Herford (; ) is a town in North Rhine-Westphalia, Germany, located in the lowlands between the hill chains of the Wiehen Hills and the Teutoburg Forest.  It is the capital of the district of Herford.

Geography

Geographic location 
The former Hanseatic town of Herford is situated in the chain of hills south of the Wiehen Hills (Ravensberg Hills).  The highest place is the Dornberg (240 m) in the Schwarzenmoor district; the lowest point (56 m) is located in the Werretal in the Falkendiek district.  The River Aa joins the river Werre in the centre of the town.  The Stuckenberg is located east of the town.

Sports
The Herforder EV (Ice Dragons) ice hockey club plays in the Regionaliga, and have enjoyed regular success.  They draw an average of 800 fans.

Neighbouring towns 
 West: Enger, Hiddenhausen
 North: Löhne
 North-East: Vlotho
 South-East: Bad Salzuflen (Lippe district)
 South-West: Bielefeld.

Districts 

 Altstädter Feldmark
 Neustädter Feldmark
 Radewiger Feldmark
 Diebrock¹
 Eickum¹
 Elverdissen¹
 Falkendiek¹
 Herringhausen¹
 Laar¹
 Schwarzenmoor¹
 Stedefreund¹

History
The town was founded in 789 by Charlemagne in order to guard a ford in the narrow Werre river. A century later, Matilda, daughter of Dietrich of Ringelheim, a count of Saxony, grew up in the abbey of Herford; she was a descendant of the Saxon leader Widukind. In Herford she met Henry the Fowler, who later became king of Germany.

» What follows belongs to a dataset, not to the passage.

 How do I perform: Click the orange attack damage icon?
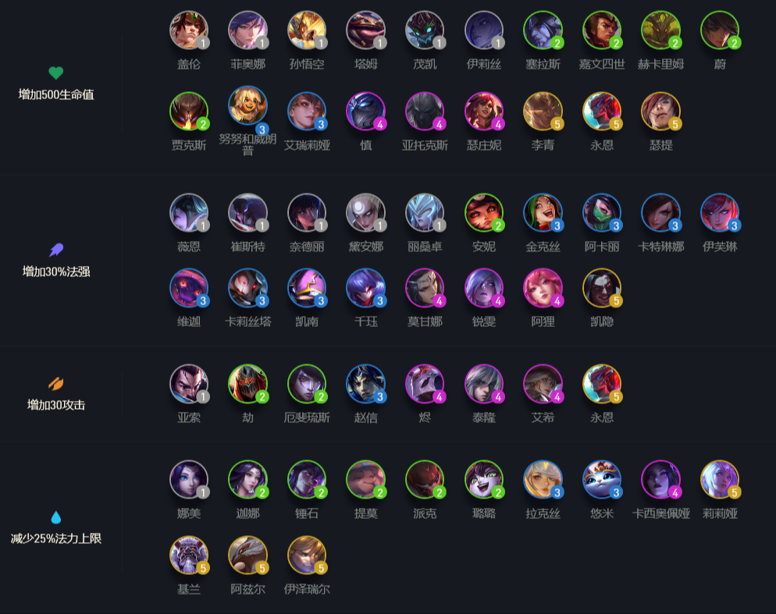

In late medieval times Herford was a member of the Hanseatic League. It was a Free Imperial City, i.e. it was directly subordinated to the emperor. This status was lost after the Peace of Westphalia (1648), when Herford was annexed by Brandenburg-Prussia. It was administered within the Province of Westphalia following the Napoleonic Wars, and made part of the new state North Rhine-Westphalia after World War II.

Culture and sights

Sights
 The Herford Minster (Münsterkirche) is a late Romanesque hall church, built about 1220-1250 for the Fürstabtei Herford (Herford monastery). It is one of the earliest hall churches in Germany
 St. James' (Jakobikirche/Radewiger Kirche) is a late Gothic hall church (1330)
 St. John's (St. Johannis/Neustädter Kirche) is a late Gothic hall church (1340)
 St. Mary's (St. Marien auf dem Berge) is also a late Gothic hall church. It was completed about 1325/50 and part of a monastery
 Town hall, built 1913-16 by Paul Kanold in Neo-Baroque forms
 Neustädter Rathaus (former town hall), built 1600, aesthetic pediment 1930 removed, 1988/89 reconstructed
 Remensnider-Haus, Brüderstraße 26, a late Gothic half-timbered building from 1521
 Kantorhaus, Elisabethstraße 2, a half-timbered building, about 1484/1494
 Holland 21, half-timbered building, 1554
 Holland 39, half-timbered building, 1559
 Bürgermeisterhaus, Höckerstraße 4, a late Gothic stone building from 1538 with a stepped gable similar to houses in Münster and Bielefeld
 Frühherrenstraße 11, a Renaissance building, 1591
 Wulfert-Haus, Neuer Markt 2 with a brick-built Renaissance gable, 1560

Museums
The MARTa Herford, a museum for contemporary art and design, housed in a building designed by Frank Gehry, has been open to the public since May 2005. Its exhibits change regularly. The current artistic director is Roland Nachtigäller.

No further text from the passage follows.